Time $(x)$	Score $(y)$
1	9
1	10
2	11
3	12
3	13
4	14
5	19
6	17
7	21
8	24

In Section 4.3, we considered a study on short-term memory. Ten subjects were given a set of nonsense words to memorize within a certain amount of time and were later scored on the number of words they could remember. The results are repeated here in Table 4. Use the $p$ -value method and technology to test, using level of significance $α = 0.01$ , whether a linear relationship exists between time and score.

Solution

We begin by verifying the regression assumptions. The scatterplot of the residuals versus the fitted values in Figure 8 shows no strong evidence that the independence assumption, the constant variance assumption, or the zero-mean assumption is violated.
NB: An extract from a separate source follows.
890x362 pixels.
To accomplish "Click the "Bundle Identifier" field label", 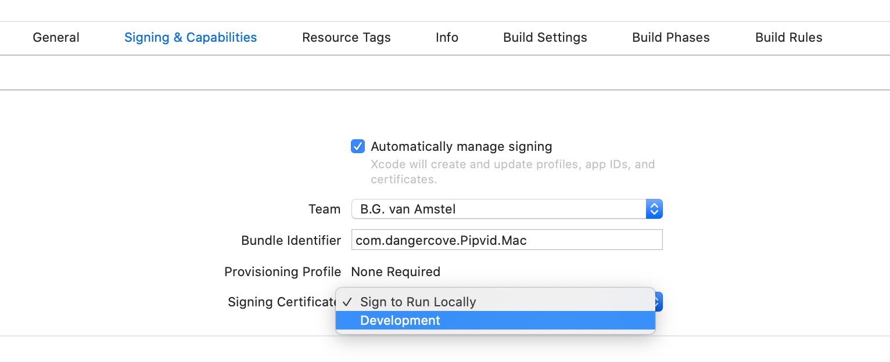I will pos(290,240).

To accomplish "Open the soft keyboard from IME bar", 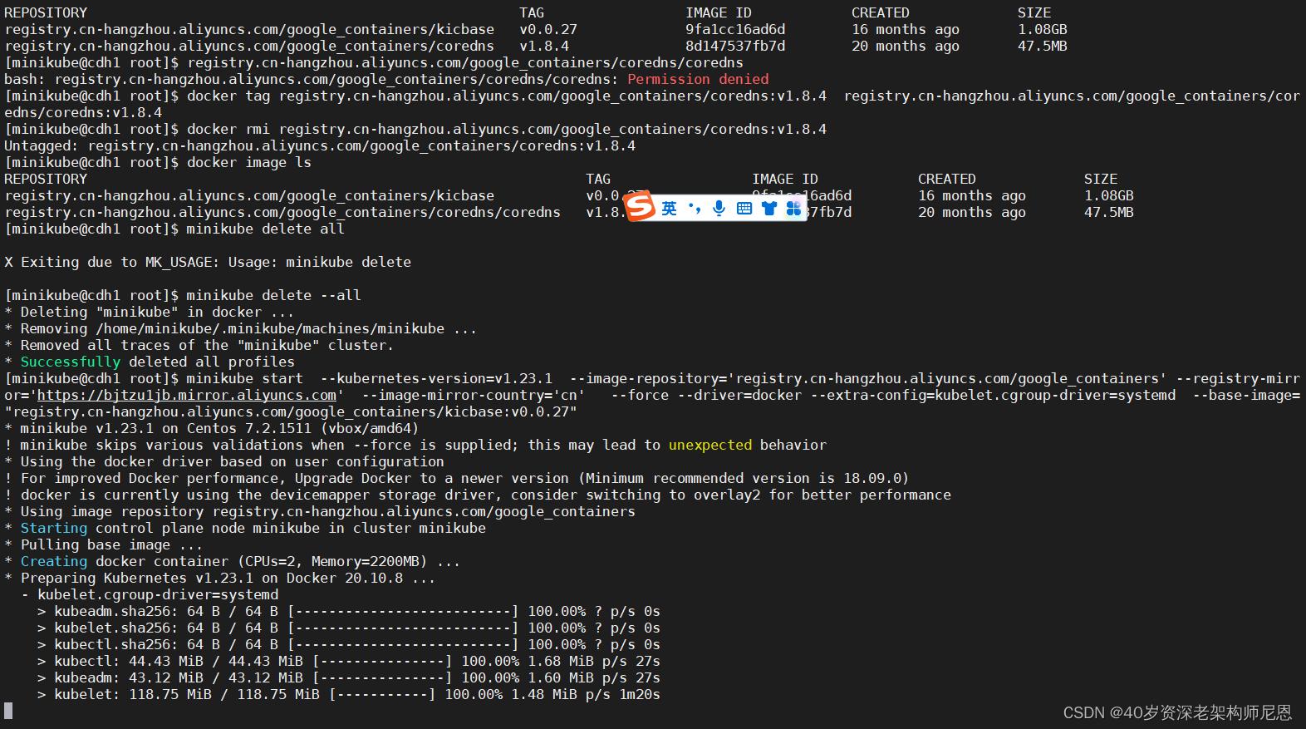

Also, the normal probability plot of the residuals in Figure 9 offers evidence of the normality of the results. Therefore, we conclude that the regression assumptions are verified, and proceed with the hypothesis test.

Step 1 State the hypotheses and the rejection rule.
- $H_{0} : β_{1} = 0$ No linear relationship exists between time and score.
- $H_{a} : β_{1} \neq 0$ A linear relationship exists between time and score.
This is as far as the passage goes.